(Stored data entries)
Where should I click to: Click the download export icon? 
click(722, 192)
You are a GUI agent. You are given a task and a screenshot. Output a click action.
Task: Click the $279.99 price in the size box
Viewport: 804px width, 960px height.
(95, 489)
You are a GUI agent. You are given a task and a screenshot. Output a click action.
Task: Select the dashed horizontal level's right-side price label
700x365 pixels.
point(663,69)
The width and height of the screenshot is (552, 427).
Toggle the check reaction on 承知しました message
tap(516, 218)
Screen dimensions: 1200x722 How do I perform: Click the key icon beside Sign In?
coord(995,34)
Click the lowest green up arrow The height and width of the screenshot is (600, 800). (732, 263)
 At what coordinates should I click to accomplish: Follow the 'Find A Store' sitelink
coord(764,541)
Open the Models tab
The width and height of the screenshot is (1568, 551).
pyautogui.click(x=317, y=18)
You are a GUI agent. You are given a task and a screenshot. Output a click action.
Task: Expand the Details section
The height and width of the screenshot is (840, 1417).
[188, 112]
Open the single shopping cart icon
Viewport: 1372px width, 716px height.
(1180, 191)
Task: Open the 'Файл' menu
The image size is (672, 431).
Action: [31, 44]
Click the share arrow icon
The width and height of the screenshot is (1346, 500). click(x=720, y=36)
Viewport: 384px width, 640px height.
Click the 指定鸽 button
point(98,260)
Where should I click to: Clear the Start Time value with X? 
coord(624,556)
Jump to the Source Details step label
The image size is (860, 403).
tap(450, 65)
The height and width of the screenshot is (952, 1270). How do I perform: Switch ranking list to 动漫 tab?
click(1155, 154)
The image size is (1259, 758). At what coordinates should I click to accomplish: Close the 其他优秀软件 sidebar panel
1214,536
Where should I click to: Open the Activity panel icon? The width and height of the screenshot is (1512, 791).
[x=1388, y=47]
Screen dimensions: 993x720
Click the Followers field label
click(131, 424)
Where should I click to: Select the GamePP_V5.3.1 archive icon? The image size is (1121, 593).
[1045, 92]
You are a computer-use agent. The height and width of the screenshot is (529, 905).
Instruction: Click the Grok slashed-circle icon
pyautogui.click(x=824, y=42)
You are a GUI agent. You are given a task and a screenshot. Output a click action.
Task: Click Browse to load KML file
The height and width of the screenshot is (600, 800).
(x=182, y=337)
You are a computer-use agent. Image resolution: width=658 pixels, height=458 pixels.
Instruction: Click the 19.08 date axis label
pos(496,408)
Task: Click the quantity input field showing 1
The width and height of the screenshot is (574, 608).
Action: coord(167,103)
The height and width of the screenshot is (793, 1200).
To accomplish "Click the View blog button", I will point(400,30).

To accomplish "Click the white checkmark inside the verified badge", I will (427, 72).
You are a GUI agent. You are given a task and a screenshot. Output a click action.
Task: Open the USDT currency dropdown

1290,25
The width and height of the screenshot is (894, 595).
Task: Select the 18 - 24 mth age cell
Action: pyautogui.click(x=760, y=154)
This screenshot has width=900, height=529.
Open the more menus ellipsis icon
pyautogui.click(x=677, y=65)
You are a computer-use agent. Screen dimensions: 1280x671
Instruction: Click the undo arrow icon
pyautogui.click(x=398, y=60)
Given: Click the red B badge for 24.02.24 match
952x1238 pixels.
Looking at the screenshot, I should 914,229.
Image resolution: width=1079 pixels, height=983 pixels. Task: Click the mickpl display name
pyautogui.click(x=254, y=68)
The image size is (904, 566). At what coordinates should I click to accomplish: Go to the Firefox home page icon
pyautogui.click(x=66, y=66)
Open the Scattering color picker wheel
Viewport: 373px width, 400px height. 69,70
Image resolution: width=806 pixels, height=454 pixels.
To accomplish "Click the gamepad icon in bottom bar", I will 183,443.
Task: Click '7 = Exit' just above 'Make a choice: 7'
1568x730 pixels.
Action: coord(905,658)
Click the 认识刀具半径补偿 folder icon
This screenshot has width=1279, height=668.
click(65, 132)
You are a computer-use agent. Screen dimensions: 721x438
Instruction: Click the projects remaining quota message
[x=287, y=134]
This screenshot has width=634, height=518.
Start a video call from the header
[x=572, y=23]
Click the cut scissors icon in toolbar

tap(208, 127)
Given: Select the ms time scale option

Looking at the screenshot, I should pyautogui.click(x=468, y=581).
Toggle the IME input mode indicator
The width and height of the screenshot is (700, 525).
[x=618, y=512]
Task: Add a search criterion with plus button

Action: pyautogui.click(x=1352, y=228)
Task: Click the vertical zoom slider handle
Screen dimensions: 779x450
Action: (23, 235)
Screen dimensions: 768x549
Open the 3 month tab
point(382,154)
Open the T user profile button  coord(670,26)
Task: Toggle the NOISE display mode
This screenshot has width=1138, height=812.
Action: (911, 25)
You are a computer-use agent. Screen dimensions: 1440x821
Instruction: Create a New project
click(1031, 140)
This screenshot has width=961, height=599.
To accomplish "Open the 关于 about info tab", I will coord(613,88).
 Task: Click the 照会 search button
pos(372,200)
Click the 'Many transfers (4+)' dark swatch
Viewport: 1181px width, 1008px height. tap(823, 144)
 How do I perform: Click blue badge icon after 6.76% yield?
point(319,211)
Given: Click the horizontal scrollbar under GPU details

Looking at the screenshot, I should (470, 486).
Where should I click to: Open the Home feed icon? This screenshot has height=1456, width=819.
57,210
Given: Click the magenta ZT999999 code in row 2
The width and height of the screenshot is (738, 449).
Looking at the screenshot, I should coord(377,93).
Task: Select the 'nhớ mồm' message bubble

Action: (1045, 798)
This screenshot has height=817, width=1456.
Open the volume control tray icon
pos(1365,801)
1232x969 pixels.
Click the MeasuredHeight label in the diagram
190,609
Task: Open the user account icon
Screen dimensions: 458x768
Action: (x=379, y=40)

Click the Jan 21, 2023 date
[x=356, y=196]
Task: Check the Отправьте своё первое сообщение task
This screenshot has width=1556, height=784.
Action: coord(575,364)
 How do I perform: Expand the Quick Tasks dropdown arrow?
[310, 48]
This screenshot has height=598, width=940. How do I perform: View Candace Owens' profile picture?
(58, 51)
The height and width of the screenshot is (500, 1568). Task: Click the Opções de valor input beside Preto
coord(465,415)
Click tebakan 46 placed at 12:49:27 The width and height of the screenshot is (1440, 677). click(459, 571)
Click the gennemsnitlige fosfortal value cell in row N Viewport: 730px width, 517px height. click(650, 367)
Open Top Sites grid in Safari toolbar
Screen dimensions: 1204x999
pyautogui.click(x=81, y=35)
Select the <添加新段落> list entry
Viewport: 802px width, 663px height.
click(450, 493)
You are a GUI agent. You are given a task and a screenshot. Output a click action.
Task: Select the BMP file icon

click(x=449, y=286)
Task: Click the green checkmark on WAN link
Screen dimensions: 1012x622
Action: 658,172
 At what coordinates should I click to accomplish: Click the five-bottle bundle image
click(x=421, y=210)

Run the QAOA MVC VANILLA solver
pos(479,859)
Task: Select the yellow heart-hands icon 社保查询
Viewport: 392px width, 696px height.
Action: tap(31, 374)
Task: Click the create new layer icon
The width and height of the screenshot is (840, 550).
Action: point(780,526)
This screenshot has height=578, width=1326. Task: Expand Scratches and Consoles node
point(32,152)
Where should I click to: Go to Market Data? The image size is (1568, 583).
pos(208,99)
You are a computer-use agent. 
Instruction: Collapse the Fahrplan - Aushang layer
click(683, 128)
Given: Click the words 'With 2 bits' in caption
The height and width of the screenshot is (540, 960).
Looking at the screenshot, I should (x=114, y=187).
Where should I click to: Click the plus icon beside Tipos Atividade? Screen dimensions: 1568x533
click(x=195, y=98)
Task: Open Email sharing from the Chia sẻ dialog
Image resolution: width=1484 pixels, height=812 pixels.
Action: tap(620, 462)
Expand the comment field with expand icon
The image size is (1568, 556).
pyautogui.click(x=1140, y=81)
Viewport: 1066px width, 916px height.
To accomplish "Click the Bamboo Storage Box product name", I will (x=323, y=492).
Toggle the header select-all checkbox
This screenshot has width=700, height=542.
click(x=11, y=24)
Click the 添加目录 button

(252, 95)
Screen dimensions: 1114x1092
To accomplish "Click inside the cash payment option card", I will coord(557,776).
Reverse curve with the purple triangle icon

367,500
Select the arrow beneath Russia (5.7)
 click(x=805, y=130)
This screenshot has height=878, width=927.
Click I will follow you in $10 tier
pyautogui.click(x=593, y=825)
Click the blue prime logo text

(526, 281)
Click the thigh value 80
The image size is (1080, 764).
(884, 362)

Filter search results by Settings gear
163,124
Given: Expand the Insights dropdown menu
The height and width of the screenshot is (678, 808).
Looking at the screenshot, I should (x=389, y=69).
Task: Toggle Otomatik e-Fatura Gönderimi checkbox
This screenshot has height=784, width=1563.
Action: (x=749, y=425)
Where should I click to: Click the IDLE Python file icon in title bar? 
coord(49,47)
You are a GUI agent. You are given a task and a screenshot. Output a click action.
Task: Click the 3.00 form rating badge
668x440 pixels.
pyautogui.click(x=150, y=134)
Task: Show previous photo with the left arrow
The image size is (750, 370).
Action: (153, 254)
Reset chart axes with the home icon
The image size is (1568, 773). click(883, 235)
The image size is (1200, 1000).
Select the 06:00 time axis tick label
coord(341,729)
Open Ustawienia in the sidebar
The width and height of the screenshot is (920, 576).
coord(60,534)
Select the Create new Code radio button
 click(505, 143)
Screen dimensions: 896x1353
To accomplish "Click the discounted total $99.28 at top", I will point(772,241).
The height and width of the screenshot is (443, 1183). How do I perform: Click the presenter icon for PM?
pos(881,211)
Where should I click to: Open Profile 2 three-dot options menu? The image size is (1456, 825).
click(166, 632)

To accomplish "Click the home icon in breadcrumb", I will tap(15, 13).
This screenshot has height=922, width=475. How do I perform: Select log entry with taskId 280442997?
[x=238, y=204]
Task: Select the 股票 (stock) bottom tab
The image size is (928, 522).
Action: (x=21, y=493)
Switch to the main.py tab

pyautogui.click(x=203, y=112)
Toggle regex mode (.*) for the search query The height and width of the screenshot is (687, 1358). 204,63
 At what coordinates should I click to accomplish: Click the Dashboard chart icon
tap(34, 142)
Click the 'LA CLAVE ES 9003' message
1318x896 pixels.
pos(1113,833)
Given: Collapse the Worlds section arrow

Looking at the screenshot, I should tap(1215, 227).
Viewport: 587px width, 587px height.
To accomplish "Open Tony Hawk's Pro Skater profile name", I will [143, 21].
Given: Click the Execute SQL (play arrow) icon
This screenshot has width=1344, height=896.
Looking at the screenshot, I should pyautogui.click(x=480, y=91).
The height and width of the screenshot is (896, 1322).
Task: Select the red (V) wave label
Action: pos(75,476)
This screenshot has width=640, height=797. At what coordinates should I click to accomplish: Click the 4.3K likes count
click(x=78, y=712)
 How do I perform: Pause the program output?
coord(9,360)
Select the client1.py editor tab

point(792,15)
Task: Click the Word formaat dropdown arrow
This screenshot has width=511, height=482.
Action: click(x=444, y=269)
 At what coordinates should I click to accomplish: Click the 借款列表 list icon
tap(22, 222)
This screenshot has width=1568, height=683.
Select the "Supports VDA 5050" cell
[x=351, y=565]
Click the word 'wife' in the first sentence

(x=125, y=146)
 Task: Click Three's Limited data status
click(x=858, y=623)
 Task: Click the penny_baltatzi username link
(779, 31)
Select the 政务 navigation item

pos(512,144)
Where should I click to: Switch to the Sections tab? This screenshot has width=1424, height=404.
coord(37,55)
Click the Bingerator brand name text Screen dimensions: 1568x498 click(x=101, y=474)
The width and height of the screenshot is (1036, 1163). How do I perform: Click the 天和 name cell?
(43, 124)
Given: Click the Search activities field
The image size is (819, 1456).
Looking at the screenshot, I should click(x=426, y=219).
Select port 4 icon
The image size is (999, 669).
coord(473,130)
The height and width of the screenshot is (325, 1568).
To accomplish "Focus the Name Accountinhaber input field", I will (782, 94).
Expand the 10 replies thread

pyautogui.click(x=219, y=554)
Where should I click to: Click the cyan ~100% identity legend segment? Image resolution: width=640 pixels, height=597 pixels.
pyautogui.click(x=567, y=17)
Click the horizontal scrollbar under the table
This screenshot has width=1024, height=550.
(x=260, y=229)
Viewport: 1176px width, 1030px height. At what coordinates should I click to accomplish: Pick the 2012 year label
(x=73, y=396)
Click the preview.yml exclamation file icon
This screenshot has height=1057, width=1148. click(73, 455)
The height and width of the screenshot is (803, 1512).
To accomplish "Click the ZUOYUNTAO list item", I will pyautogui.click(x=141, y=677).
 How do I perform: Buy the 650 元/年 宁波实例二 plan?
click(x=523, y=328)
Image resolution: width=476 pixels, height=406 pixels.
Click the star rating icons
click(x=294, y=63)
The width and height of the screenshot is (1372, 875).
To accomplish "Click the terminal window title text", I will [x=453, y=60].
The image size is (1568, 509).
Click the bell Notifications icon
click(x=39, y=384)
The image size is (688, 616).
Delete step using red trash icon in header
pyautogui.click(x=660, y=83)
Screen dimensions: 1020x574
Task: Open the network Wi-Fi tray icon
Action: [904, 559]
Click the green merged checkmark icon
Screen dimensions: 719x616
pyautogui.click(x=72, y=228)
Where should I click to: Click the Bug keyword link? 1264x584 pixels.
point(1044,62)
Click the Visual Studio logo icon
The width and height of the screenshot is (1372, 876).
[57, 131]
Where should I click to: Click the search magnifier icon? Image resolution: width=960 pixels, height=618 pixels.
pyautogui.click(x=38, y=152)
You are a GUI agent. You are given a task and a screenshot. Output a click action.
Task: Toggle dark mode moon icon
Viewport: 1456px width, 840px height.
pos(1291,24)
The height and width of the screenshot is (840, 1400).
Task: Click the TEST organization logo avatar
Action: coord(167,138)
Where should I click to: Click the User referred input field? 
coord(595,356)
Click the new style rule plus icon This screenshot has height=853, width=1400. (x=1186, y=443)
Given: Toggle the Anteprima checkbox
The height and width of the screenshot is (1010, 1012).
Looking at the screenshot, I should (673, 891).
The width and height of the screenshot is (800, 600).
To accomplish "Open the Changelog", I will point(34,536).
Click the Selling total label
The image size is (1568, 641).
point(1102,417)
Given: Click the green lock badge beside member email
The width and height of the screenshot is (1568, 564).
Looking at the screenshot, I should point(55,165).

WORK TASK »
Retype the records above from the very first line down to the line with "Task: Open the 'Файл' menu", keeping both of those lines. Include nothing beyond them.

THE COMPLETED TASK »
Where should I click to: Click the download export icon? 
click(722, 192)
You are a GUI agent. You are given a task and a screenshot. Output a click action.
Task: Click the $279.99 price in the size box
Viewport: 804px width, 960px height.
(95, 489)
You are a GUI agent. You are given a task and a screenshot. Output a click action.
Task: Select the dashed horizontal level's right-side price label
700x365 pixels.
point(663,69)
The width and height of the screenshot is (552, 427).
Toggle the check reaction on 承知しました message
tap(516, 218)
Screen dimensions: 1200x722 How do I perform: Click the key icon beside Sign In?
coord(995,34)
Click the lowest green up arrow The height and width of the screenshot is (600, 800). (732, 263)
 At what coordinates should I click to accomplish: Follow the 'Find A Store' sitelink
coord(764,541)
Open the Models tab
The width and height of the screenshot is (1568, 551).
pyautogui.click(x=317, y=18)
You are a GUI agent. You are given a task and a screenshot. Output a click action.
Task: Expand the Details section
The height and width of the screenshot is (840, 1417).
[188, 112]
Open the single shopping cart icon
Viewport: 1372px width, 716px height.
(1180, 191)
Task: Open the 'Файл' menu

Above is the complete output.